As I have said, I prefer to punch my cigars, and I own a small bullet punch that I keep on a keychain on my purse. The cigar punches easily and without a hint of outer wrapper breakage.
Lighting a cigar is a task I have only recently managed with proficiency, but the MX2 is friendly and forgiving to the novice cigar smoker in this regard. A few good puffs and a couple of long draws later and my cigar is burning evenly and with a thick, delicious oily smoke. It has less nicotine than you might expect, which for some is a drawback but for me is a plus because you can enjoy the cigar without worrying about getting the spins or making yourself ill, even if you are a novice smoker like me.
The first few draws, and indeed the first third of the cigar, is surprisingly buttery. This is one of my favourite elements of it. Richness is something I crave in food, drink, smoke and fabric.
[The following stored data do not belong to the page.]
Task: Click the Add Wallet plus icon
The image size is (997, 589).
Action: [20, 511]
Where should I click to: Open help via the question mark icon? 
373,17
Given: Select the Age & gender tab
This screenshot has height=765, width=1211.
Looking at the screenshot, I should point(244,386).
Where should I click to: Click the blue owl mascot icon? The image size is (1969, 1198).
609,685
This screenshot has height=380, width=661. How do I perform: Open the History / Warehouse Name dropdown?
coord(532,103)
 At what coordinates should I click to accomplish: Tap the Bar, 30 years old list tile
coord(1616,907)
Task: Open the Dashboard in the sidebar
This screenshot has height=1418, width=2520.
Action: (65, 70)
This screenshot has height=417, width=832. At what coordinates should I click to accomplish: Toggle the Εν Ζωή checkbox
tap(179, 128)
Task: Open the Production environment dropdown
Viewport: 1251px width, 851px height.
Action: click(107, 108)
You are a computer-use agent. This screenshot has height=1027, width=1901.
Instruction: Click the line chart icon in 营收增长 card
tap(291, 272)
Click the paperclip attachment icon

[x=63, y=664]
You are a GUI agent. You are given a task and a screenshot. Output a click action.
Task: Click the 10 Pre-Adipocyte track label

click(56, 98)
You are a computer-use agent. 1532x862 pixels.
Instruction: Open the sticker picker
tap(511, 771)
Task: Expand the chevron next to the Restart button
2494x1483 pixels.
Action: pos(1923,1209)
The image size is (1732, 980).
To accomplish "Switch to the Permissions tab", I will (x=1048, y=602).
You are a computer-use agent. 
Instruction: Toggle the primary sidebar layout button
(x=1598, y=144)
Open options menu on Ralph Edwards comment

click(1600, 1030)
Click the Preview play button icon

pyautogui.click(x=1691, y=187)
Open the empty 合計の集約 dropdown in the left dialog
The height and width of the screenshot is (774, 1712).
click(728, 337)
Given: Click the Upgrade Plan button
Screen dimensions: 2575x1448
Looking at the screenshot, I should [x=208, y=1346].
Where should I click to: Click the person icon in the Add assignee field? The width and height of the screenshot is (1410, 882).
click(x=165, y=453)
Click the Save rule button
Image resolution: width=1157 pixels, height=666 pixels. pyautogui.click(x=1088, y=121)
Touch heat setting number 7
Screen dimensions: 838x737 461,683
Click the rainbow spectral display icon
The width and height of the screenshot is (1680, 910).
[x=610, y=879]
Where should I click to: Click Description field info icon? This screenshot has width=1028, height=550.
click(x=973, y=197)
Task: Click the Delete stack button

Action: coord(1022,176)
Buttery and rich and dark, all in one? This is, to me, a heavenly combination. Imagine if someone served you a fabulous barbecued steak with a side of fresh homemade bread slathered in creamy homemade butter, and you get an idea of your first few draws.
After that, a lingering chocolate taste begins to creep in. This is more of a rich cocoa than your typical chocolate bar; again, a real win for me. I would say this is characteristic of the middle portion of the cigar in general. It just starts to lose a little of that creamy butter taste at about the halfway point, which is where purging is generally recommended.
You can smoke this baby cold so you don’t have to worry about tongue bite. In my case, I did have to relight it once; but I must confess, I was smoking it as part of a . . . hmm, let’s just say that the MX2 is my favourite post-coital cigar and . . . well, it was a fun evening and I was a little distracted at the time.
The last third of the cigar is a combination of cocoa and barbecued steak with just a hint of the buttery element. It finishes as richly as it starts, and you can smoke it until it burns your fingers without it tasting at all burnt or stale.
It took me (and almost entirely me) about an hour and a half to smoke the robusto MX2. I’m sorry, I’m afraid I can’t be more precise than that this time. 😉
To date, this is my personal favourite cigar. Cigar Aficionado gives it an 85 rating as compared to the 93 garnered by the La Aurora Preferidos that I reviewed a few days ago, but I prefer it, for all the reasons I’ve mentioned, even though I think the La Aurora is an outstanding cigar!
You can buy a box of these lovelies at Thompson Cigar for as low as $50.55 (where it only averages a three star rating; but don’t listen to them because I think they’re crazy); you can get a five pack for as low as $24 as Cigars International (you can also get the “daggers” there for $11.95, and I have to say I’m jealous because I pay $7 EACH for the daggers in Canada): and in Canada, I would try at Cigar Chief once they get done updating their website, which is down for price updating due to recent changes in Canadian law (read: more tobacco taxes.)